*** INFORMATION GIVEN Section Begins ***
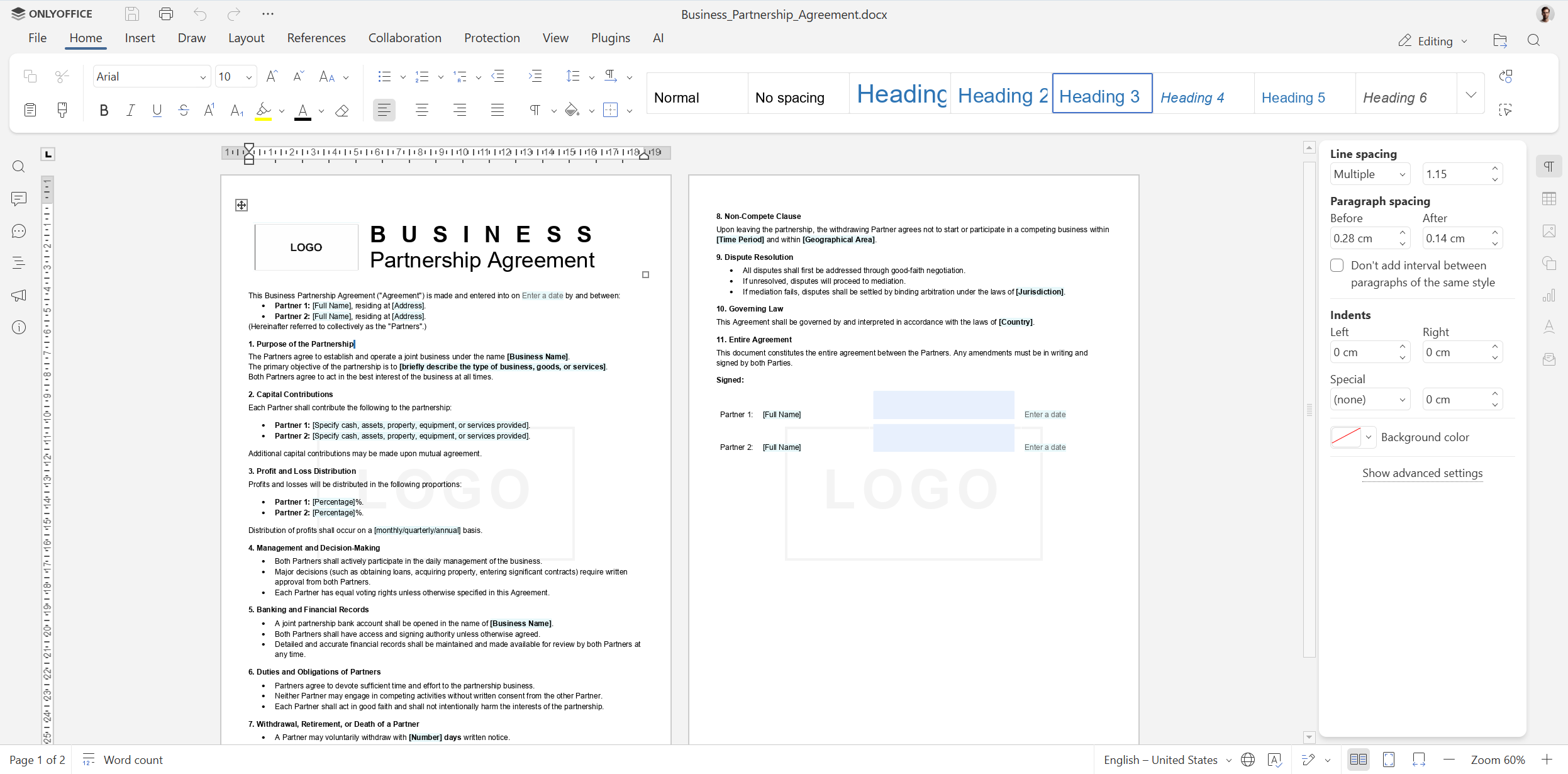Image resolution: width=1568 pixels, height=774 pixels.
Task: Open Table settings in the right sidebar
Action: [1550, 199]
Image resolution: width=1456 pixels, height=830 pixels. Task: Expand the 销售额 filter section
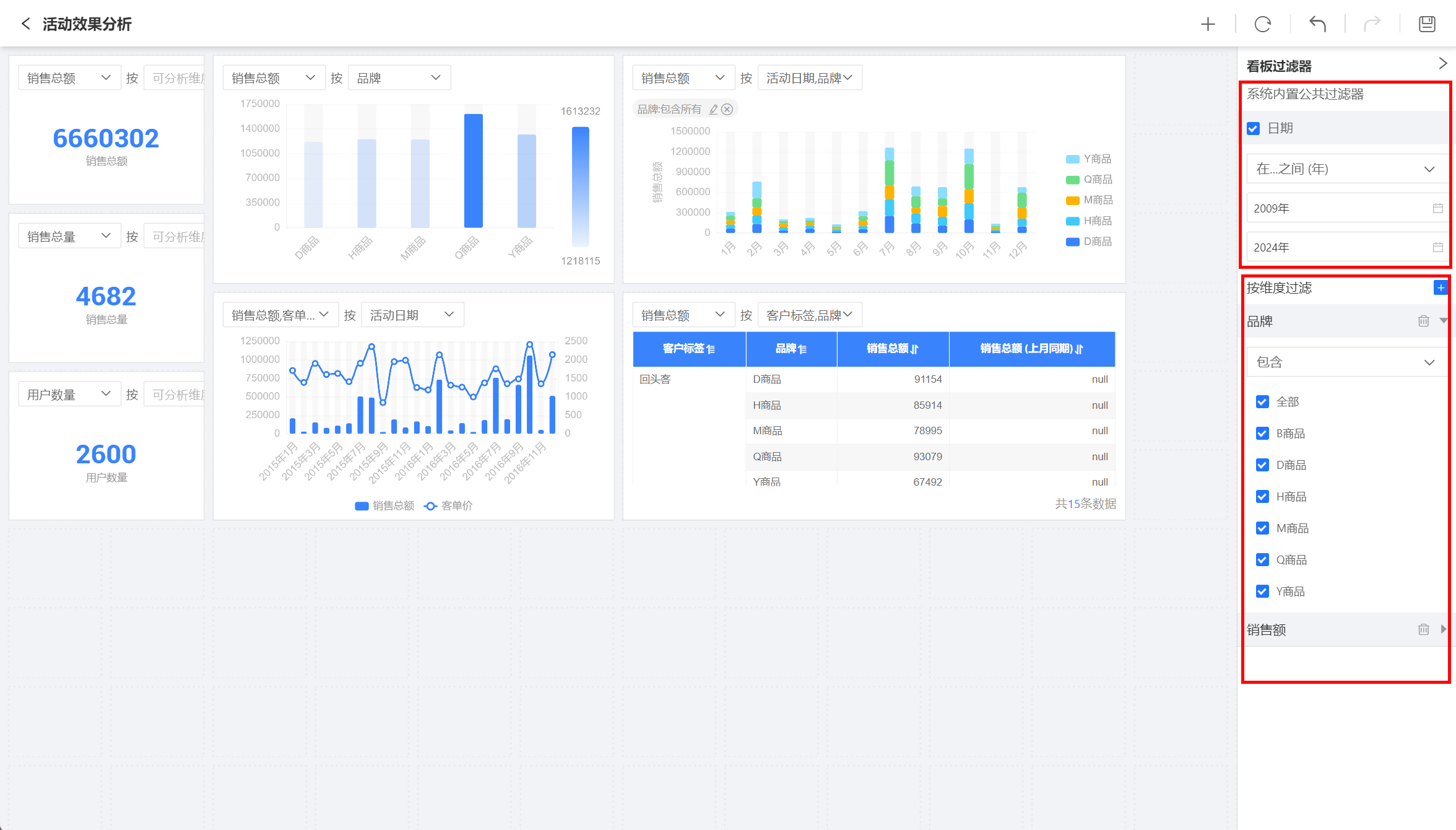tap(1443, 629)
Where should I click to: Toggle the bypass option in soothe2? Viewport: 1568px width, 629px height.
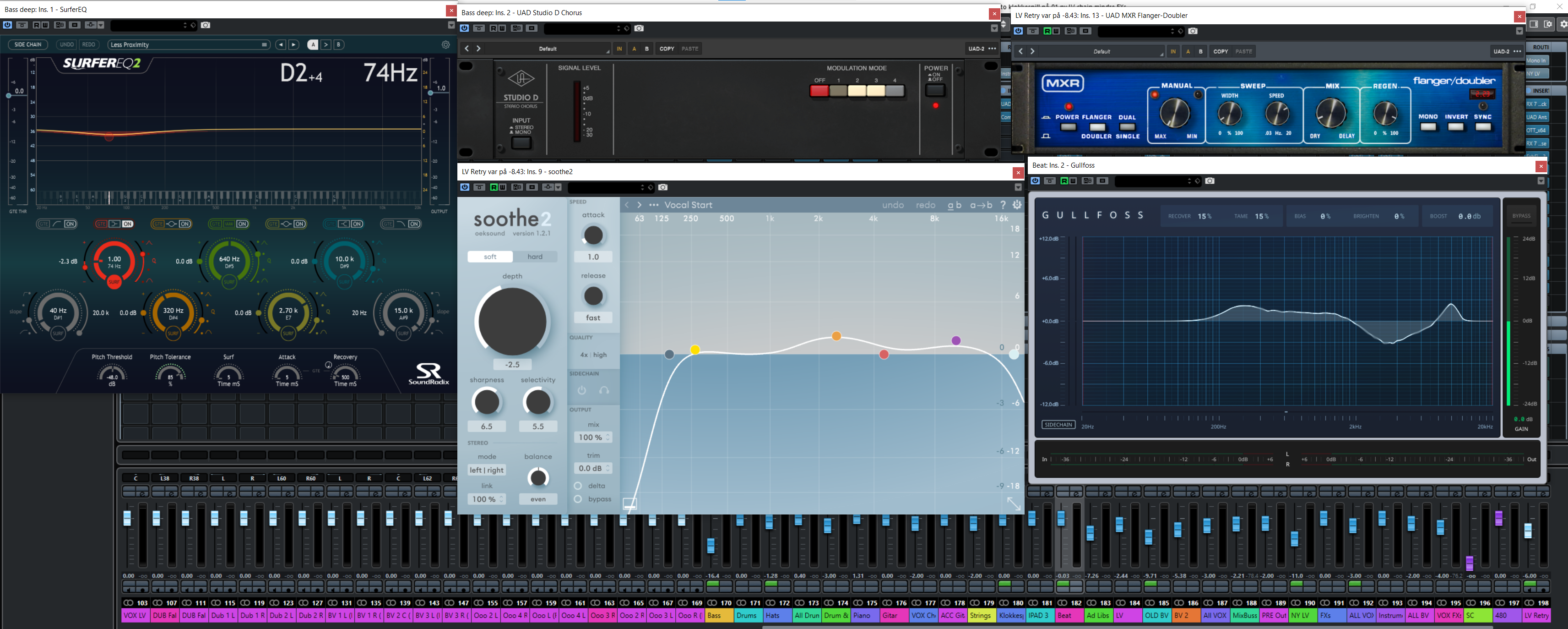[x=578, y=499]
*** INFORMATION GIVEN Section Ends ***
Only the lines from the one containing "Image resolution: width=1456" through the final line of the records should be retyped, exactly, with every picture omitted.

- [COMPLETED TASK]
Image resolution: width=1456 pixels, height=830 pixels. Task: Expand the 销售额 filter section
tap(1443, 629)
Where should I click to: Toggle the bypass option in soothe2? Viewport: 1568px width, 629px height.
[x=578, y=499]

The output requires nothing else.